Art.72 Incident Reporting Pipeline (Items 18–22)
- Incident severity classification criteria defined and documented against Art.72 thresholds (death, serious injury, significant property damage, serious fundamental rights impact, serious risk to health/safety without harm).
- Automated alerting implemented for PMM data signals that could indicate Art.72-qualifying serious incidents, with alert thresholds calibrated to ensure detection within the 15-day reporting window.
- Art.72 reporting decision tree documented: who makes the determination, what evidence is required, what reporting authority is notified (MSA in each member state where the system is deployed).
- Art.72 report template prepared and approved, covering all information requirements — system identification, incident description, timeline, affected persons, causal analysis, corrective measures.
- Internal escalation timeline defined to ensure Art.72 reports are submitted within 15 days of incident detection — accounting for internal review, legal sign-off, and regulatory submission processes.
Records and Market Surveillance Readiness (Items 23–26)
- PMM records retention system implemented: ten years retention for all PMM plans, data analysis records, incident records, corrective action records, and plan update history.
- PMM records organised for MSA access under Art.79 — clear document structure enabling rapid production of PMM records upon MSA request.
- GPAI supply chain PMM coverage confirmed where applicable: contractual arrangements with GPAI model providers for incident notifications and model change alerts that affect the high-risk AI system's PMM obligations.
- Annual PMM plan review scheduled: documented review assessing whether data collection methods, baselines, thresholds, and analysis processes remain appropriate given actual deployment experience.
Key Takeaways
Art.40 is the provision that transforms EU AI Act compliance from a certification-point obligation into a continuous lifecycle obligation. The conformity assessment procedures under Art.43, the technical documentation under Art.11, and the CE marking declaration under Art.48 are all backward-looking at the time of deployment — they record what the provider did before putting the system on the market. Art.40 creates the forward-looking obligation: actively monitoring what the system does after deployment, detecting deviations from validated performance, and reporting serious incidents to authorities.
The engineering consequence is that high-risk AI system providers cannot treat regulatory compliance as a project that ends at deployment. PMM instrumentation, data pipelines, alerting systems, analysis processes, and incident reporting workflows must be built, maintained, and operated as production engineering obligations. A deployed high-risk AI system with no functioning PMM system is a non-compliant system regardless of how well its pre-deployment conformity assessment was conducted.

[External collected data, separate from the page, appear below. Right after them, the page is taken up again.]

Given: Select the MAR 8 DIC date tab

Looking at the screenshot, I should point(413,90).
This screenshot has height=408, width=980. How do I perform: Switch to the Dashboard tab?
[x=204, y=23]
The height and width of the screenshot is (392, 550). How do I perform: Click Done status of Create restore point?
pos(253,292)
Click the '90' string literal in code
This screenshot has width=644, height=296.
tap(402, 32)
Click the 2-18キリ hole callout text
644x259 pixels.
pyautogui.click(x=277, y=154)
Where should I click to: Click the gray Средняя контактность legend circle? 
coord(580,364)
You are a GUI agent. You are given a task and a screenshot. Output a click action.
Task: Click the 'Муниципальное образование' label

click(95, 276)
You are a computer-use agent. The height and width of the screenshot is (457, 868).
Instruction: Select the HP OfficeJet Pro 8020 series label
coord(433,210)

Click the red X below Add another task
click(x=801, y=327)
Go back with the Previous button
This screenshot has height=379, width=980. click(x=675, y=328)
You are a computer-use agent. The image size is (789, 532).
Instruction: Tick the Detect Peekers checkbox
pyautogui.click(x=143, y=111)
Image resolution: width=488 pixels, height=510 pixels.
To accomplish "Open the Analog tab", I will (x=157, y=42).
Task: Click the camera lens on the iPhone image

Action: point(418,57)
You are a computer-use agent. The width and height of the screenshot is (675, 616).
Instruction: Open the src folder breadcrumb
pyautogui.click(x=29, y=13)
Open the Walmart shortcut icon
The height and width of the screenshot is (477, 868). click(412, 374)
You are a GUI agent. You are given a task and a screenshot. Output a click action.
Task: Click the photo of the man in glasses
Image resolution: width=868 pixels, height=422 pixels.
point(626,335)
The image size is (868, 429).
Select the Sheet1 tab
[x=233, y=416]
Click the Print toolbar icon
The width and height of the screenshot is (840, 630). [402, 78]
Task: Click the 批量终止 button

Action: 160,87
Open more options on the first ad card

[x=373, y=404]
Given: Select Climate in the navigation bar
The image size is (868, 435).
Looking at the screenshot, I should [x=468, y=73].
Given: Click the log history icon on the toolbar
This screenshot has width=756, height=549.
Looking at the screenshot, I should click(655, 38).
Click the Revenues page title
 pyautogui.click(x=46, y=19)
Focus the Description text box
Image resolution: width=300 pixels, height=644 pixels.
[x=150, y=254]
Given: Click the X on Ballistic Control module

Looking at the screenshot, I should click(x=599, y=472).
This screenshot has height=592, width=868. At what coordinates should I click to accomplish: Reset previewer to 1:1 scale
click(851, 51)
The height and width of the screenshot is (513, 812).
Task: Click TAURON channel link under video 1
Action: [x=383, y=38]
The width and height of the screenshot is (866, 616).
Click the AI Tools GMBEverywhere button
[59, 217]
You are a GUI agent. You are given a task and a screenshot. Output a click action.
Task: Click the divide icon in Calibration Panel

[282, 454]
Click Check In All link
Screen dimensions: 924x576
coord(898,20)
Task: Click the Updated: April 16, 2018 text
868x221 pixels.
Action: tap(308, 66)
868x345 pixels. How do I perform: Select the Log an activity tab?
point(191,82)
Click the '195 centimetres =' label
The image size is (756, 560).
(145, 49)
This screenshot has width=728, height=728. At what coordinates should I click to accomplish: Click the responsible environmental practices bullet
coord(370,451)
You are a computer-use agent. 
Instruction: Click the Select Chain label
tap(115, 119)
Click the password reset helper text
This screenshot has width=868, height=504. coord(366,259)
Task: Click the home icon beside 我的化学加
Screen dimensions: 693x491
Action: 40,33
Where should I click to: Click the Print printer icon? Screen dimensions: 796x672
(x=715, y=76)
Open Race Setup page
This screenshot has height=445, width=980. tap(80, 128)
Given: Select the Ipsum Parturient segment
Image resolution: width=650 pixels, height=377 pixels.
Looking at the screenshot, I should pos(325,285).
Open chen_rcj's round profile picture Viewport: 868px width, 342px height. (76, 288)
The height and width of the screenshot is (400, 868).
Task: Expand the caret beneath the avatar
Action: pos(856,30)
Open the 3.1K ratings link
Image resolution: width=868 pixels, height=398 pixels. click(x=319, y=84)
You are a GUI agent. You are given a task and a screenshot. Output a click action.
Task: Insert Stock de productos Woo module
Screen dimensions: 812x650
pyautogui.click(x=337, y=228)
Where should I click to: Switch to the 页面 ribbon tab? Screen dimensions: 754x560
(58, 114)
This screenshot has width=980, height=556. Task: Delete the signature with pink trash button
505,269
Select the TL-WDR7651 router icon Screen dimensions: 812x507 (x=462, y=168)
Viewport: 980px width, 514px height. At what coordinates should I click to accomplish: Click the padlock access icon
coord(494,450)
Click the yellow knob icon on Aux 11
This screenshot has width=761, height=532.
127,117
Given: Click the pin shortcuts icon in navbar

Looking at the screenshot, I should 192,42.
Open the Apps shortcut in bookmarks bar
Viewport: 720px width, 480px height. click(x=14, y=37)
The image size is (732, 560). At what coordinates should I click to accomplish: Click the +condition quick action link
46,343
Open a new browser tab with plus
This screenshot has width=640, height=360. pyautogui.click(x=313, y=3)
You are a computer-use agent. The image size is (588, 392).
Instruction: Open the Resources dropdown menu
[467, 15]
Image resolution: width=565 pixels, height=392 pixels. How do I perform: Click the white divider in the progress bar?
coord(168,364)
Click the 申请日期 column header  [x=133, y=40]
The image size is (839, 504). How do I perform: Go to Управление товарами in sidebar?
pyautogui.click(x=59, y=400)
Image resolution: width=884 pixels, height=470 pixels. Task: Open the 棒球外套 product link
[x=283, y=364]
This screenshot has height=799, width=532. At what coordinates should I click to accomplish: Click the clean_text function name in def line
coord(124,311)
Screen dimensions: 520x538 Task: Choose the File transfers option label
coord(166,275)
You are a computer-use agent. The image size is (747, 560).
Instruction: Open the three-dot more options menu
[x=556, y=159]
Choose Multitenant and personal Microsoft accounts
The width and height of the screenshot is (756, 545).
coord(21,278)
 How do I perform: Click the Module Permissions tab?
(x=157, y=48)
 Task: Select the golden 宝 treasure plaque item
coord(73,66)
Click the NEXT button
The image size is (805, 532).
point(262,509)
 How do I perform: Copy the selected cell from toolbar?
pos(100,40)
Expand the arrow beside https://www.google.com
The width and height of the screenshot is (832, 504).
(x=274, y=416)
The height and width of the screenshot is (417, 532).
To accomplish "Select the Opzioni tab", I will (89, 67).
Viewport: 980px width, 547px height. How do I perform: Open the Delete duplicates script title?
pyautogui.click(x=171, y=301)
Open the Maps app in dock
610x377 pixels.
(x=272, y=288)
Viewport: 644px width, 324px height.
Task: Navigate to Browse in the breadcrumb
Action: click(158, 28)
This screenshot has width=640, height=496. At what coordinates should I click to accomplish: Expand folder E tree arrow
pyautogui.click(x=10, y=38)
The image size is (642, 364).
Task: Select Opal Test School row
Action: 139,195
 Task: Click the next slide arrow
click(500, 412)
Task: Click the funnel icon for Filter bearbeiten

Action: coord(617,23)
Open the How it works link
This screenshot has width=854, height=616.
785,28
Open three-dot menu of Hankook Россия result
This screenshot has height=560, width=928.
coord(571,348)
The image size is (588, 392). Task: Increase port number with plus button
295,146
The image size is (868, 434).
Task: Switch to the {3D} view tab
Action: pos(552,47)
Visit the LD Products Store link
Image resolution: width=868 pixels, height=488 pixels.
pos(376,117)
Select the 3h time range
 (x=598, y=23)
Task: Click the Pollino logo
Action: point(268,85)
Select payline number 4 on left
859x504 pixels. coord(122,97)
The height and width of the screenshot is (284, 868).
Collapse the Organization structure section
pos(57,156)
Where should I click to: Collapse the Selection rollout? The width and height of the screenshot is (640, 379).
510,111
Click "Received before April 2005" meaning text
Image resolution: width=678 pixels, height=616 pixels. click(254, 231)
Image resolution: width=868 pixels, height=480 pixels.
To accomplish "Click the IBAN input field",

The Art.40 × Art.72 pipeline is the most time-critical element. Fifteen days from becoming aware of a serious incident to regulatory reporting is a short window. Providers who discover serious incidents through manual review of incident tickets rather than automated PMM alerting will consistently struggle to meet this deadline. The PMM system design must treat the 15-day Art.72 deadline as a hard engineering constraint, not an administrative target.
This analysis covers EU AI Act Art.40 post-market monitoring requirements as of April 2026. The AI Act's Chapter V (Arts.40–49) addressing market surveillance and oversight is in force from August 2026 for high-risk AI systems. Providers should verify current EASA, ESAs, and national MSA guidance as implementation proceeds.